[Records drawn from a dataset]
#####

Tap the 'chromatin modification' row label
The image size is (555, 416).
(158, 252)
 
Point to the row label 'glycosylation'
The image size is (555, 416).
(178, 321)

#####

- **About this exercise**:
I would like you to output every record exactly as written.

- **Task answer**:
Tap the 'chromatin modification' row label
The image size is (555, 416).
(158, 252)
 
Point to the row label 'glycosylation'
The image size is (555, 416).
(178, 321)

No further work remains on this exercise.